EXTRAIT CHOISI -
'''

"Le Cantique des oiseaux", poème soufi fondateur, aux enluminures précieuses
Une ornithologie spirituelle
Stigmatisé comme hérétique par les sunnites comme les chiites, pour prêcher la fusion entre l’homme et le divin, le soufisme est sans doute le courant musulman le plus fécond en émanations culturelles, par ses textes, sa peinture, la musique et la danse. Cette ouverture trouve sa source dans les valeurs de tolérance enracinées dans l’Islam, malheureusement trop souvent identifié au seul fondamentalisme, minoritaire, mais responsable des dégâts que l’on sait, telle une souris rugissante. La lumière de ce texte, sa beauté, en bénéficiant d’une telle édition, est la meilleure arme pour combattre un obscurantisme d’un autre âge.Des excès aux antipodes du "Cantique des oiseaux", poème philosophique, mystique, donc ésotérique, mais qu’Attar rend d’une limpidité transparente dans sa parabole. La huppe, messagère de Salomon, rassemble les oiseaux de la Terre pour les mener vers Sîmorgh, leur roi, incarnation du divin. Partis 30.000, ils seront 30 à l’arrivée, après avoir traversé sept vallées, comme autant d’épreuves qui recoupent les étapes conduisant à l’accomplissement spirituel : la quête, l’amour, la connaissance, le détachement, l’unicité, l’humilité, la pauvreté. Une annihilation de l’ego, non dogmatique, mais acquise, consciente, initiée par la huppe dans ses histoires, contes et digressions, au fil du voyage.

'''

DONNÉES FOURNIES -
'''

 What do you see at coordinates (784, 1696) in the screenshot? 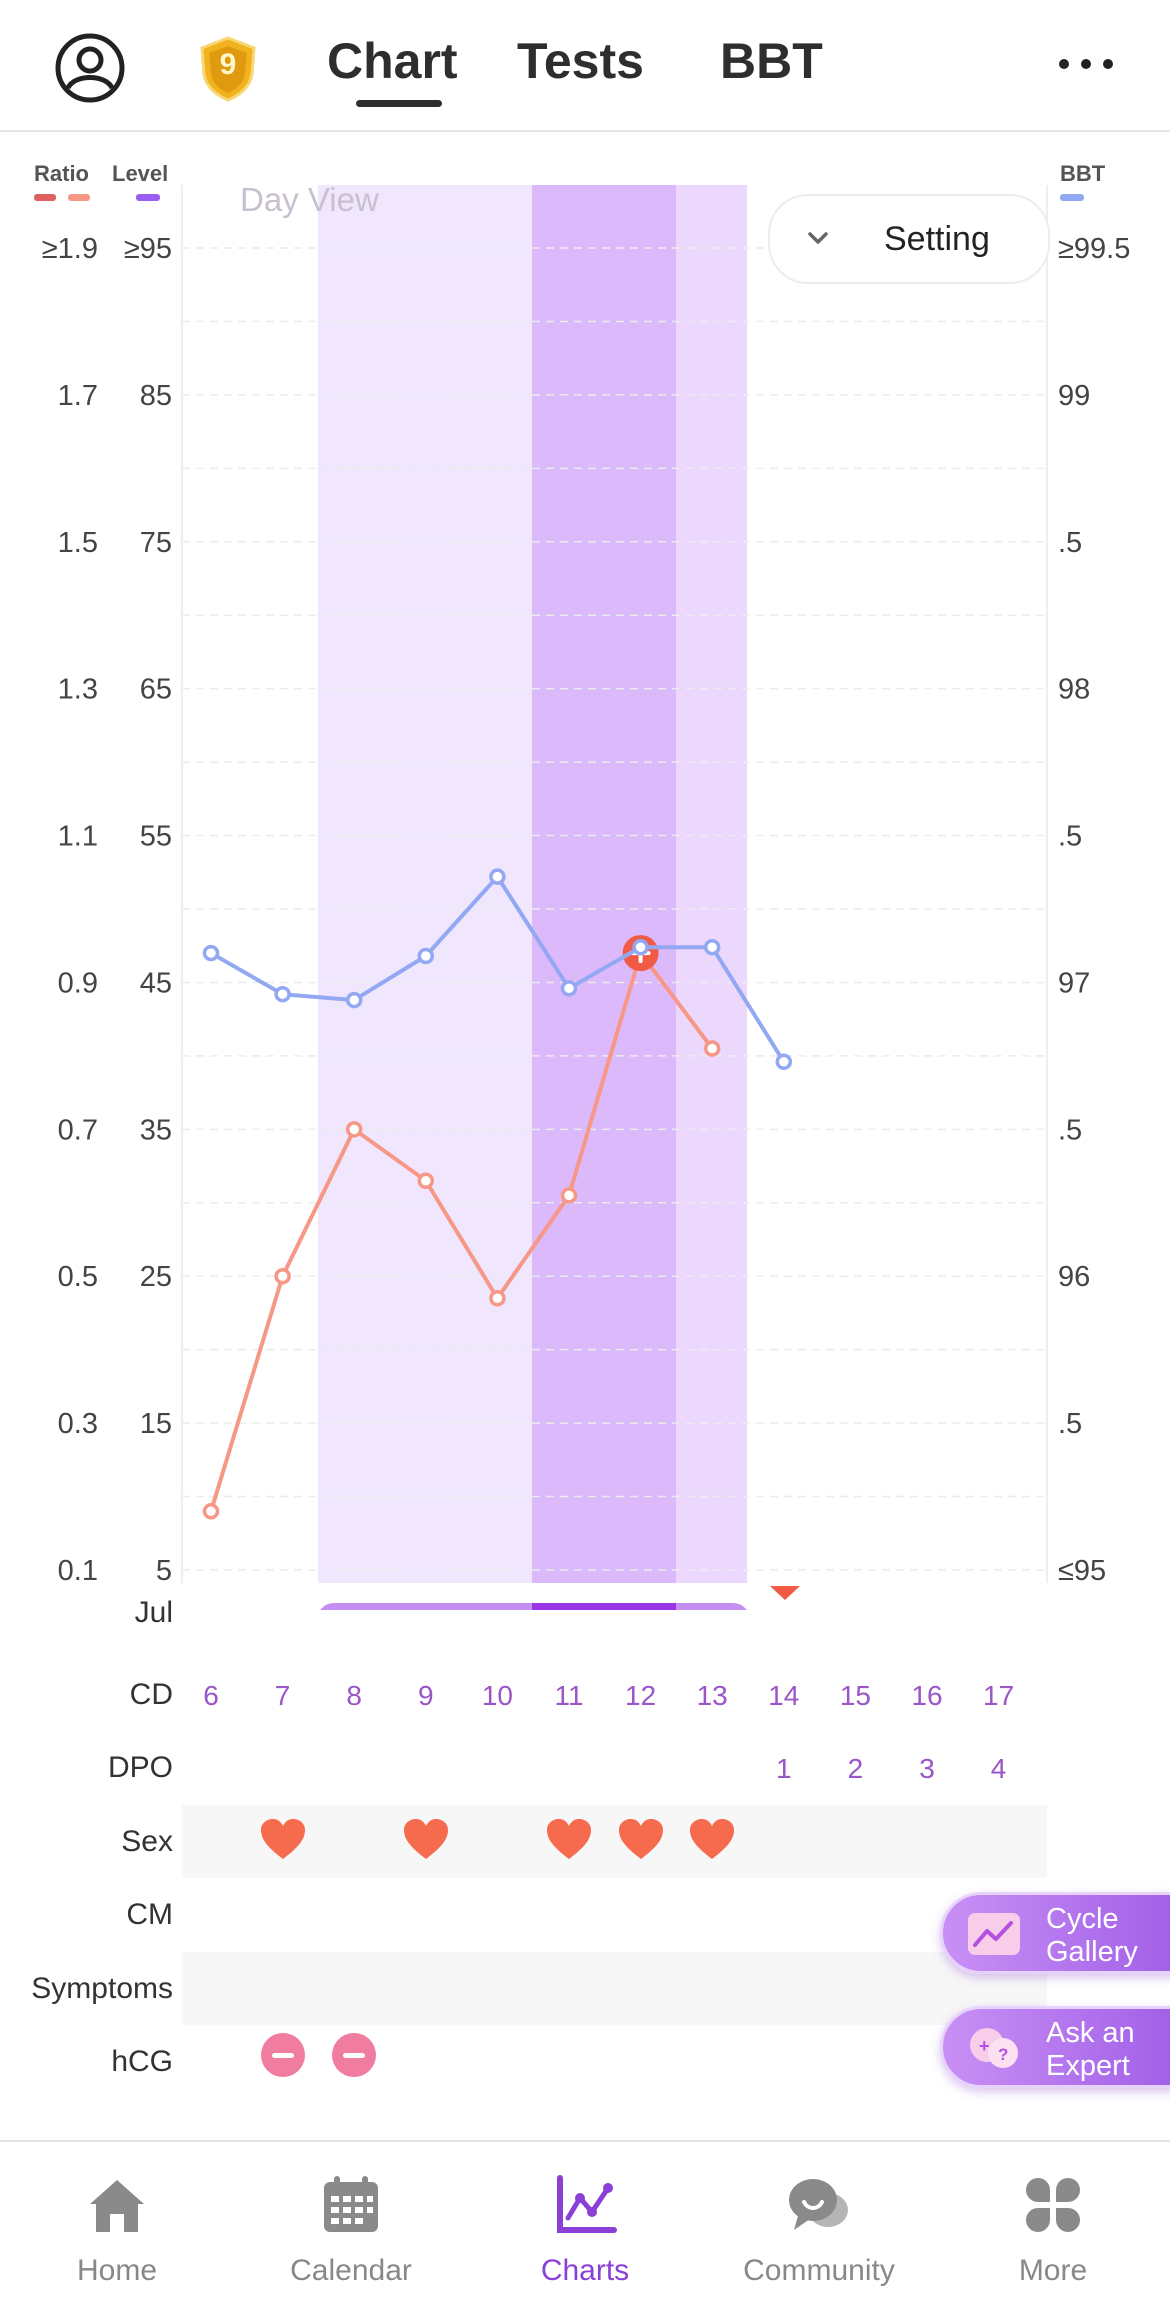
I see `cd-value: 14` at bounding box center [784, 1696].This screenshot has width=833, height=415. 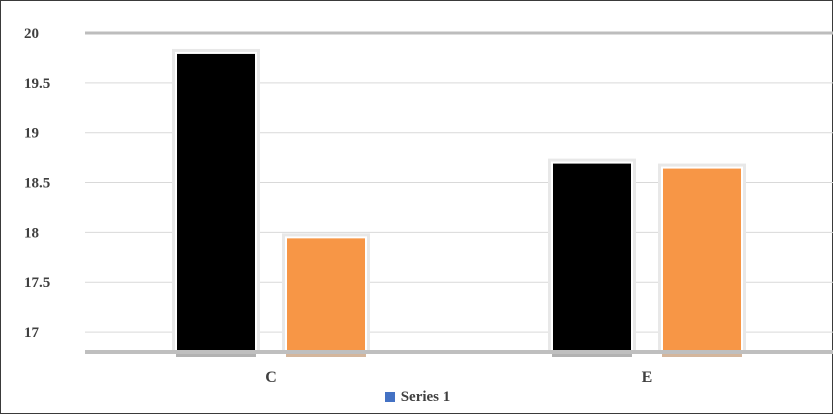 I want to click on y-tick-label: 19, so click(x=32, y=134).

'''

QUESTIONS À TRAITER -
• 1. D'après le texte sur le Cantique des oiseaux, combien d'oiseaux atteignent Sîmorgh au terme du voyage ?
• 2. Reprenez le texte sur le Cantique des oiseaux à partir de sa dernière phrase et prolongez-le.

RÉPONSES AUX EXERCICES -
• 1. Trente oiseaux arrivent, alors qu'ils étaient 30 000 au départ.

• 2.
Accessibilité
"Le Cantique des oiseaux" rassemble la quintessence du soufisme en 4.725 distiques (réunion de deux vers), traduit en 9448 alexandrins par Leili Anvar, maître de conférences à l’Institut national des langues et civilisations orientales, traductrice et spécialiste de la littérature mystique et de l’écriture féminine. Cette transmission, fruit de quatre années de travail, fusionne avec sa source, métaphore épique d’une quête plus spirituelle que religieuse, dans la continuité de la Bhagavadgita indienne, mais coranique. A ce titre, les notes renvoient aux versets du coran auxquels se réfère Attar dans sa prose, alors qu’un glossaire éclaire une terminologie pas toujours acquise.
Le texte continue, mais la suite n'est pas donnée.